Despite varying accounts of the incident, it seems to have been overblown says Sue Black, founder of the Friends of Barrington Dog Park. Black has been a demonstrably active advocate that the testing of the VA property be done for the benefit of all. “[The incident] was instigated by one individual,” says Black. “There are scores of dog park visitors who wholeheartedly support this project, and many were unhappy to hear about that incident. It was unfortunate, but it didn’t affect the project and it absolutely does not represent the vast majority of dog park visitors.”
Councilman Rosendahl led efforts to have the park tested after our reports began May 18, 2006. Rep. Henry Waxman (D-Los Angeles) requested VA answers about Brentwood School nuclear waste and was supposed to get them by August but still hasn’t. EnviroReporter.com‘s questions to PricewaterhouseCoopers about the Brentwood School dump were never answered and only after the Los Angeles Times article correction did we learn that the Department of Veterans Affairs-hired company that made the assessment was actually MicroTech LLC.
Word of testing the Brentwood nuke dump began on June 12, 2006, when the director of the Veterans Affairs West Los Angeles Healthcare Center (VA), Charles M. Dorman, appeared on KABC Channel 7 Eyewitness News in response to EnviroReporter.com and Los Angeles CityBeat/ValleyBeat’s ongoing investigation of the nuke dump on VA property in Brentwood. After denying that the dump was close to public recreation areas, and producing yet another redrawn map of the old dump site, Dorman promised to “identify what the honest-to-God truth is on this issue” and share the results with the public.
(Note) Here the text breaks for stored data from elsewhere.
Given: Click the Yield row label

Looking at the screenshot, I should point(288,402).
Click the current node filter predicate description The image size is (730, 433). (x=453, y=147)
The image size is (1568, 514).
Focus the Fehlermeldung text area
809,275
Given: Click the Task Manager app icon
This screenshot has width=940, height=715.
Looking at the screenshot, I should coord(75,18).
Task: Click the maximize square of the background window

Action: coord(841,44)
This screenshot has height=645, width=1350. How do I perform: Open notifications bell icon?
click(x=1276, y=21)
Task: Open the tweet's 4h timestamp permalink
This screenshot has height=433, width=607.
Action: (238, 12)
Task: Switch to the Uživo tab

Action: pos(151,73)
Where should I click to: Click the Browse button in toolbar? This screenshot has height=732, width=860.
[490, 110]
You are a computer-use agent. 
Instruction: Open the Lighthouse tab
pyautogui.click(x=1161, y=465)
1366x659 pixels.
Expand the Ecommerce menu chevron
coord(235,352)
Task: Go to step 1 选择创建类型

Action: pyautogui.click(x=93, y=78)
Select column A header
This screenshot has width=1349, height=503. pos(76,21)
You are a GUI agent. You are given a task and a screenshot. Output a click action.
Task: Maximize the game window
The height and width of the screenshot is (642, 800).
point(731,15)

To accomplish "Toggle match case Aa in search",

Read a transcript of the interview in KABC Eyewitness News.
Dorman did not bother to tell us of this important decision even though it was in reaction to our five-year investigation into this nuclear and chemical dump on the northern reaches of Brentwood’s sprawling Veterans Administration campus that has sparked calls for further scrutiny by officials from the Los Angeles City Council to the U.S. Congress. Read more in “Digging Up the Dirt,” published in Los Angeles CityBeat/ValleyBeat on June 29,2006.At a Veterans Town Hall meeting, August 12, 2006, Dorman told Collins that the VA would spend $45,000 to test the dump and then share results.
There have been a lot of changes since we first broke the story on Brentwood’s buried treasure: a nuclear and chemical waste dump partially under Barrington Recreation Park and off-leash dog area. One of those changes wasn’t common sense. The Fifth Annual Bow wow ween took place at the park with the cat walk, for dogs of course, right over a known part of the nuke dump! If that wasn’t enough, there were celebrities like the Barbi Twins. If this seems incredible, see for yourself!
The Investigation
On May 18, 2006 Michael Collins published “Real Hot Property“, an in-depth investigation of a nuclear dump that lies under a popular dog park and prestigious school in Brentwood, California. A week later he published “Where the Bodies are Buried“, which revealed the human and animal radiation experiments that helped create the dump. The dumping was conducted between 1952 -1968 by the West Los Angeles Veterans Administration (VA) and nearby UCLA. The dump is located on property owned by the VA, property which is currently up for grabs as part of the CARES initiative.
Since the story broke, stunned and concerned community members have begun pressing for answers. Veterans rights advocates have expressed outrage over what they view as yet another VA sell-out at their expense.
The VA has vehemently denied any wrongdoing.